→ WHAT THE TASK REQUIRES: With pictures removed, print the listing exactly.

→ GIVEN RECORDS:
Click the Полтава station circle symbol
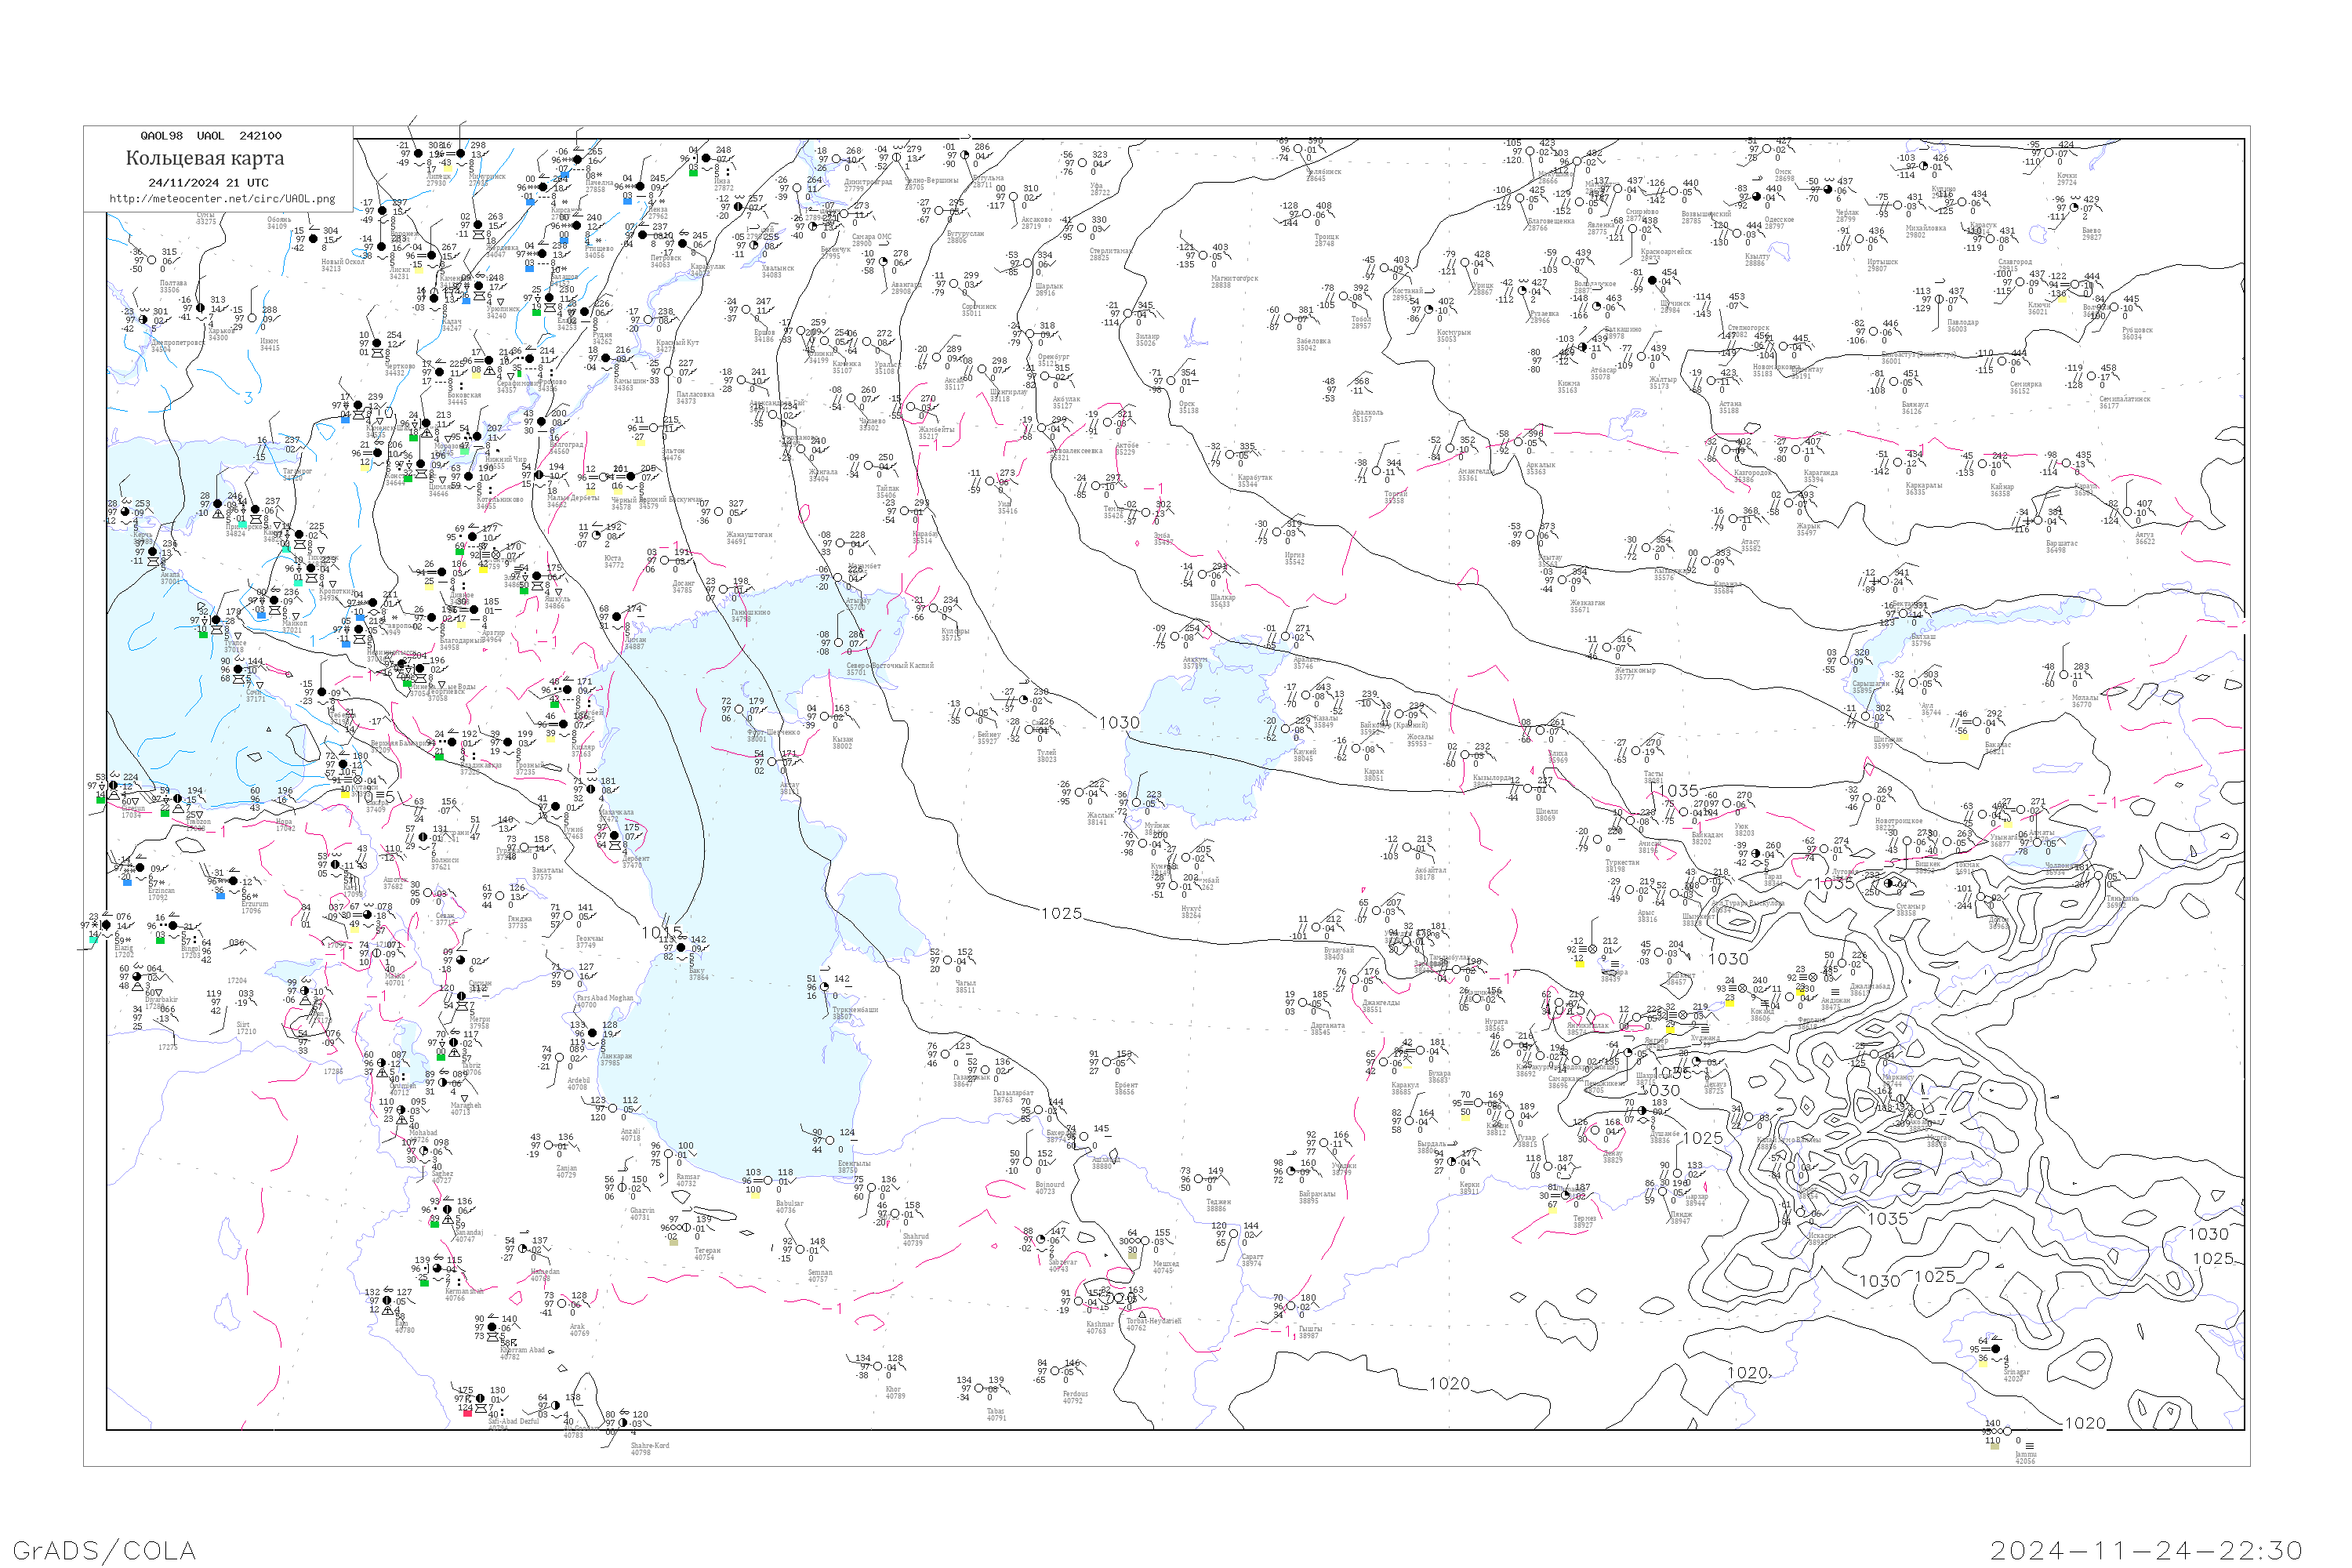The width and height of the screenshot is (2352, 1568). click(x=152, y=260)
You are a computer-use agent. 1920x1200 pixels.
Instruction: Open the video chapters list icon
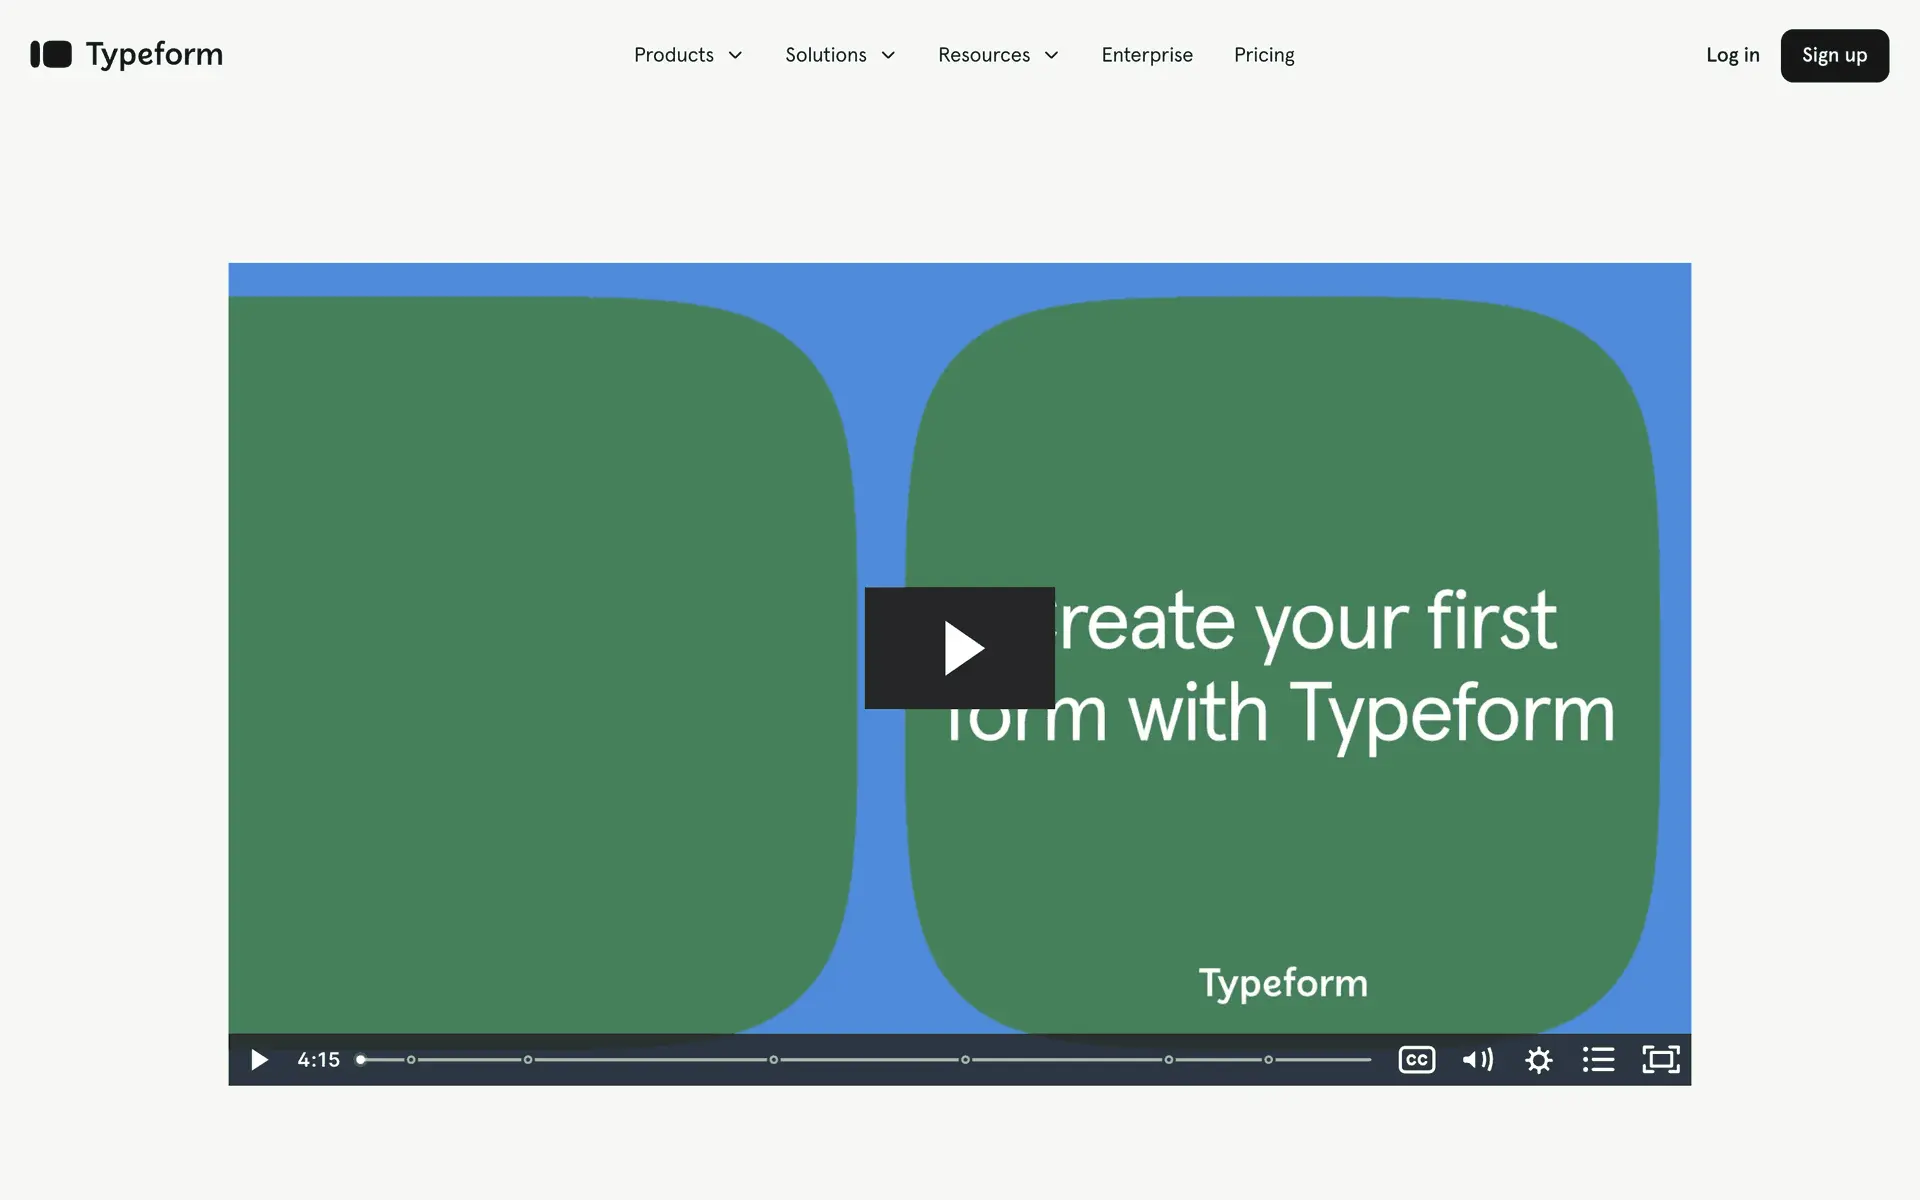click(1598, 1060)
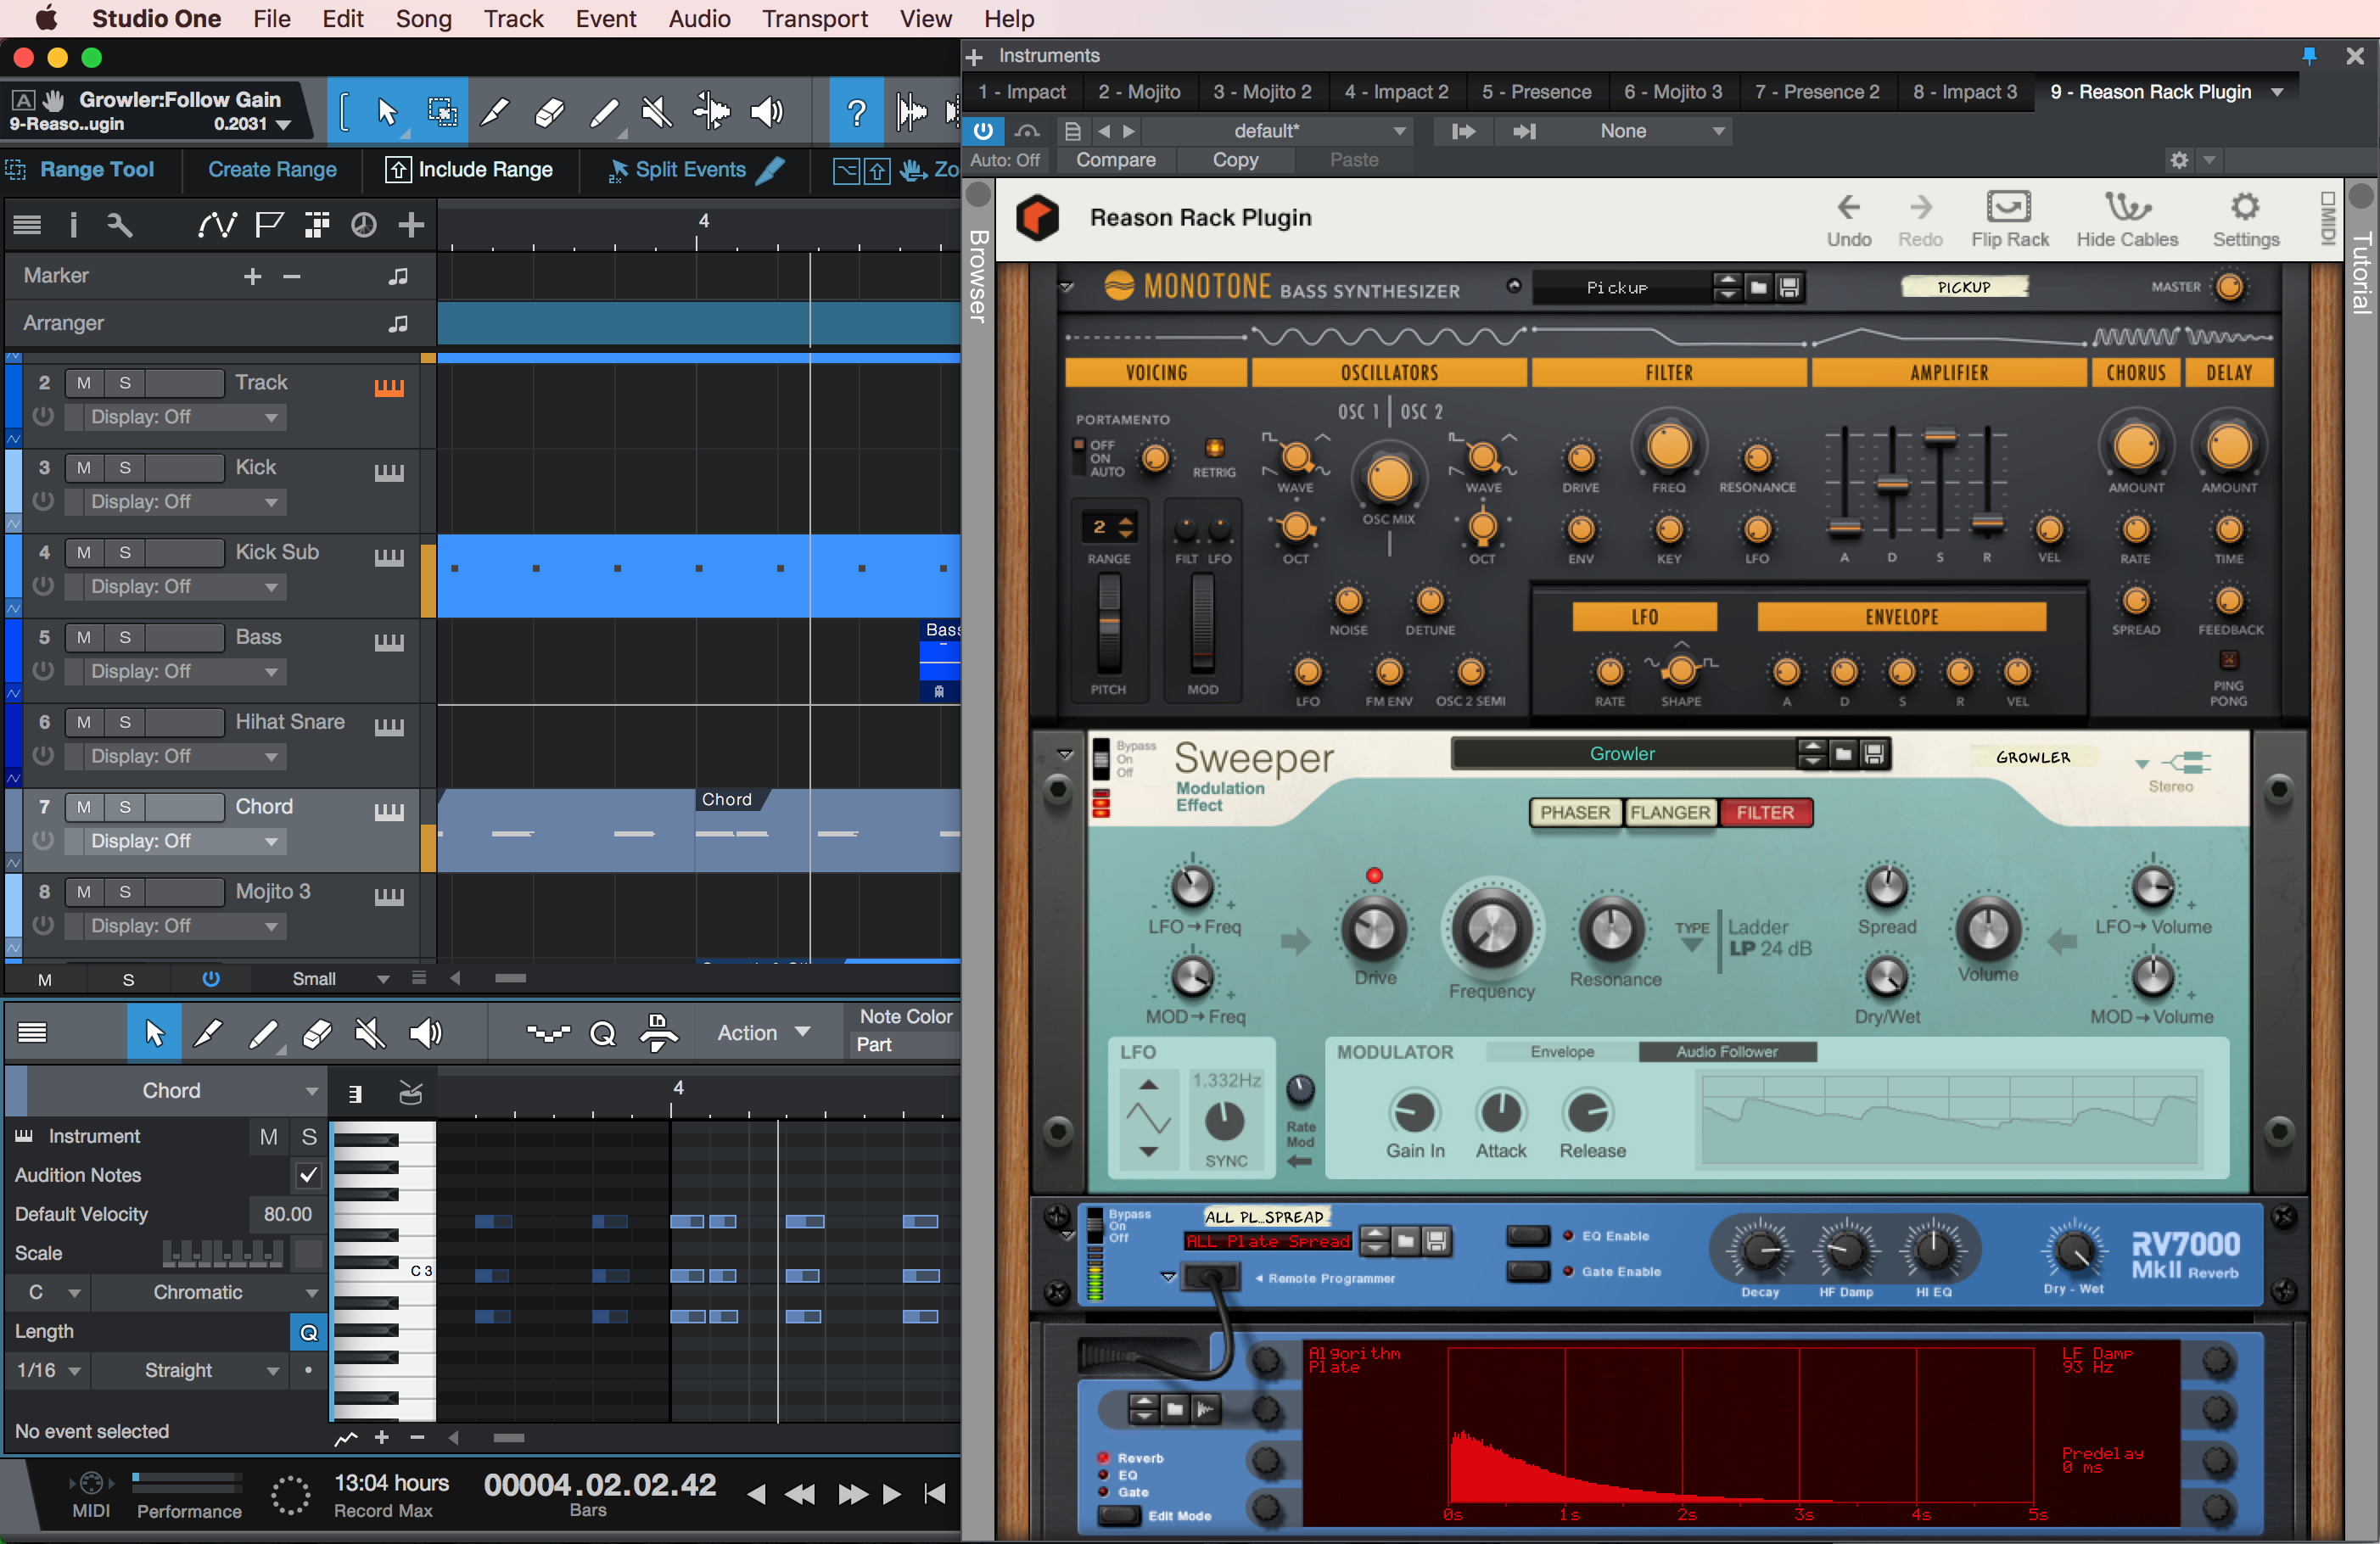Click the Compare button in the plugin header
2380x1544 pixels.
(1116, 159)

→ ANSWER TO THIS EXERCISE:
Click the Полтава station circle symbol
The width and height of the screenshot is (2352, 1568). click(x=152, y=260)
You are a computer-use agent. 1920x1200 pixels.
Instruction: Open the video chapters list icon
click(1598, 1060)
Click the Compare button in the plugin header
2380x1544 pixels.
(1116, 159)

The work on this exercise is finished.